YOUR OBJECTIVE:
Repeat, without any change, the lines of the material running from the line containing "This screenshot has height=417, width=750." through the line containing "point(1232,326)", including both of those lines.

Item position entries
--- begin ---

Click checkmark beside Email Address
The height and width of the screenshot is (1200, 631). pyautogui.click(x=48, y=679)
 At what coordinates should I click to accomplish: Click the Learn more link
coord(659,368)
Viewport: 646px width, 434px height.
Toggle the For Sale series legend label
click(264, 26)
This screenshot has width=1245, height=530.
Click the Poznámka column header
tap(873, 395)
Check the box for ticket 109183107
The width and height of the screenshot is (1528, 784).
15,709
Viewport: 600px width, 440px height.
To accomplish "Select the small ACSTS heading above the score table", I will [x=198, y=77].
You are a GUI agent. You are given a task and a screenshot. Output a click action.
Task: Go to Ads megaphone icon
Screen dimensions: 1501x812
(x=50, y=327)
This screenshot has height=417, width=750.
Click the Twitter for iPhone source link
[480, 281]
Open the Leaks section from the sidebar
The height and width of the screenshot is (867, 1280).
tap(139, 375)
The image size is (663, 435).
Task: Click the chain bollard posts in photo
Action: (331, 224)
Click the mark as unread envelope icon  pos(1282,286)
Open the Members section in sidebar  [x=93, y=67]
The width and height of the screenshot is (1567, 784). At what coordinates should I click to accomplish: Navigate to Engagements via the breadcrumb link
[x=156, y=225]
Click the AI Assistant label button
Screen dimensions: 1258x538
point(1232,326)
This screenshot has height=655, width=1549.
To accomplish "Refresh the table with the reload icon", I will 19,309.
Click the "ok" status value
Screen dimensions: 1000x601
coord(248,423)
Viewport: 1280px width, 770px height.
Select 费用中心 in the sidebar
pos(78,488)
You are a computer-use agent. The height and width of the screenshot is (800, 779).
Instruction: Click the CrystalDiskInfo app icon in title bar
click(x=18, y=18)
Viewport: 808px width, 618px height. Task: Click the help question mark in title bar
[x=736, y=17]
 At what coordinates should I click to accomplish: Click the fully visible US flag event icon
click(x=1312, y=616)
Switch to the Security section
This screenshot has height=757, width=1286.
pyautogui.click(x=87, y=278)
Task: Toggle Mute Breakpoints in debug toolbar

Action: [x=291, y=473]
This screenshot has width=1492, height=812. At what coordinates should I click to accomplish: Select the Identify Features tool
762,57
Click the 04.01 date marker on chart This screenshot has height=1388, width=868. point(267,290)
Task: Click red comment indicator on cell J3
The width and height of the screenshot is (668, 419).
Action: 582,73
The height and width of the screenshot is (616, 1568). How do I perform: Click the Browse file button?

--- end ---

FULL SOLUTION:
This screenshot has height=417, width=750.
Click the Twitter for iPhone source link
[480, 281]
Open the Leaks section from the sidebar
The height and width of the screenshot is (867, 1280).
tap(139, 375)
The image size is (663, 435).
Task: Click the chain bollard posts in photo
Action: (331, 224)
Click the mark as unread envelope icon  pos(1282,286)
Open the Members section in sidebar  [x=93, y=67]
The width and height of the screenshot is (1567, 784). At what coordinates should I click to accomplish: Navigate to Engagements via the breadcrumb link
[x=156, y=225]
Click the AI Assistant label button
Screen dimensions: 1258x538
point(1232,326)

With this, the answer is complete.